* **Reading passage**:

--- START ---

Welcome to the Dawn website.

You are invited to read our new feature, the Dawn Journal, on the Outreach page. This occasional piece will log the progress of the Dawn mission during the race to the launch pad and through the journey to Vesta and Ceres. Log number 30 was added on 24 August, 2008.

Dawn's goal is to characterize the conditions and processes of the solar system's earliest epoch by investigating in detail two of the largest protoplanets remaining intact since their formations. Ceres and Vesta reside in the extensive zone between Mars and Jupiter together with many other smaller bodies, called the asteroid belt. Each has followed a very different evolutionary path constrained by the diversity of processes that operated during the first few million years of solar system evolution.

Those who are interested in following the developments of the mission may wish to subscribe to one of the mission's newsletters, the Education and Public Outreach Newsletter or the Science team newsletter, Dawn's Early Light. Information on subscriptions can be obtained by clicking on the respective links. In addition to the website that is maintained by the science team there is a more extensive website under development by the Education and Public Outreach team. On this website we concentrate on the history and rationale for the mission. Material on the mission, its science, the spacecraft, operations, outreach, background, news, and images can be accessed by clicking on the appropriate heading at the top of this page.

Dawn has much to offer the general public. It brings images of varied landscapes on previously unseen worlds to the public including mountains, canyons, craters, lava flows, polar caps and, possibly ancient lakebeds, streambeds and gullies. Students can follow the mission over an entire K-12 experience as the mission is built, cruises to Vesta and Ceres and returns data. The public will be able to participate through the Solar System Ambassadors and through participation on the web.

The top level question that the mission addresses is the role of size and water in determining the evolution of the planets. Ceres and Vesta are the right two bodies with which to address this question, as they are the most massive of the protoplanets, baby planets whose growth was interrupted by the formation of Jupiter. Ceres is very primitive and wet while Vesta is evolved and dry. The instrumentation to be flown is complete, flight-

Dawn Spacecraft
proven and similar to that used for Mercury, Mars, the Moon, Eros and comets. The science team consists of leading experts in the investigation of the rocky and icy planets using proven measurement and analysis techniques.

--- END ---

* **Material**:
--- START ---

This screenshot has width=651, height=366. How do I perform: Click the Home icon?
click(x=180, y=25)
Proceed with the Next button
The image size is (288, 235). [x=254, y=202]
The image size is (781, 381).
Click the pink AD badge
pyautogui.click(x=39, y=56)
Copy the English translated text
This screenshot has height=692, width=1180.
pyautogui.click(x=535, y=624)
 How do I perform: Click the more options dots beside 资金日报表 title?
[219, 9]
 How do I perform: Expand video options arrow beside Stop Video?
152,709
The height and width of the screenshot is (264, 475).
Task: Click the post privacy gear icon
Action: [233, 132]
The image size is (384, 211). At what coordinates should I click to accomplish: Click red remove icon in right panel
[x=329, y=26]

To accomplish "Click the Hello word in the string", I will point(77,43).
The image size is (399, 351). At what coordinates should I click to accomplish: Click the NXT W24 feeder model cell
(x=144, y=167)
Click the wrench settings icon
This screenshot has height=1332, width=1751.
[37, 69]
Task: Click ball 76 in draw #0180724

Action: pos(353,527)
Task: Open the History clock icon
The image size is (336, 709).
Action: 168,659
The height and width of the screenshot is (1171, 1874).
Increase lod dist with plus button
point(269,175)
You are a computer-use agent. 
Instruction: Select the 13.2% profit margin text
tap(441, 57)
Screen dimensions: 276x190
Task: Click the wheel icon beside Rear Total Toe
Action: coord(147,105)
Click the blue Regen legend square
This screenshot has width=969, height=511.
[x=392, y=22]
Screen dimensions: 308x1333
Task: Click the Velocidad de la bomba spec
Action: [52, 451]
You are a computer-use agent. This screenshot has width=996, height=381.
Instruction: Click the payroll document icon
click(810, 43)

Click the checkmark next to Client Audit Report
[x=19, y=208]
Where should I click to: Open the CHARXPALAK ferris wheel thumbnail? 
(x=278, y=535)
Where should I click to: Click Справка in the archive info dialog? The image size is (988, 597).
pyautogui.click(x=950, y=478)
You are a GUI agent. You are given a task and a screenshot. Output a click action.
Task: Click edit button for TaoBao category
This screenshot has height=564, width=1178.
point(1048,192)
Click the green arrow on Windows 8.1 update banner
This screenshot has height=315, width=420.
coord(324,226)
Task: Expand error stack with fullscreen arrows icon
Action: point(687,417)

--- END ---

* **Parts of the exercise**:
1) According to the Dawn mission page, why are Ceres and Vesta the right two bodies for studying how size and water shape the evolution of planets?
2) Continue the Dawn mission page from its last sentence.

* **Answers**:
1) They are the most massive of the protoplanets, baby planets whose growth was interrupted when Jupiter formed. They also differ sharply, since Ceres is very primitive and wet while Vesta is evolved and dry.

2)
Dawn has the potential for making many paradigm-shifting discoveries. Ceres may have active hydrological processes leading to seasonal polar caps of water frost, altering our understanding of the interior of these bodies. Ceres may have a thin, permanent atmosphere distinguishing it from the other minor planets.

The three principal scientific drivers for the mission are first that it captures the earliest moments in the origin of the solar system enabling us to understand the conditions under which these objects formed. Second, Dawn determines the nature of the building blocks from which the terrestrial planets formed, improving our understanding of this formation. Finally, it contrasts the formation and evolution of two small planets that followed very different evolutionary paths so that we understand what controls that evolution.

This mission is very timely. Its journey in time to understand the conditions at the formation of the solar system provides context for the understanding of the observation of extra solar-planetary systems. It provides data on the role of size and water in planetary evolution and forms a bridge between the exploration of the rocky inner solar system and the icy outer solar system. Finally, it completes the first order exploration of the inner solar system, addresses NASA's goal of understanding the origin and evolution of the solar system and complements ongoing investigations of Mercury, Earth and Mars.

To view the paper on the Dawn mission presented at the 2002 Asteroids, Comets and Meteors conference, click here.(pdf file)

When Dawn was confirmed to go into development in February 2004 the Laser Altimeter and Magnetometer were not included. More recent descriptions of the mission can be found in papers presented at the IAA and IAC meetings in October 2005, and also the Acta Astronautica paper published in April 2006.. After these presentations the project was stood down for a period of review before continuation. On March 2, 2006 without warning the project was suddenly cancelled. JPL appealed this decision and on March 23 a review was held under the auspices of the NASA Administrator. On March 27, 2006 NASA announced that the appeal had been successful and Dawn would go forward to launch. A new launch date was then set for June 2007. Because of weather conditions both in Florida and the mid Atlantic, this launch opportunity proved to be impossible to use and Dawn was launched at the next and last available launch period, successfully being put into orbit on September 27, 2007.



Dawn title art background is from a painting by William K. Hartmann titled "A cocoon nebula, perhaps the primordial solar nebula."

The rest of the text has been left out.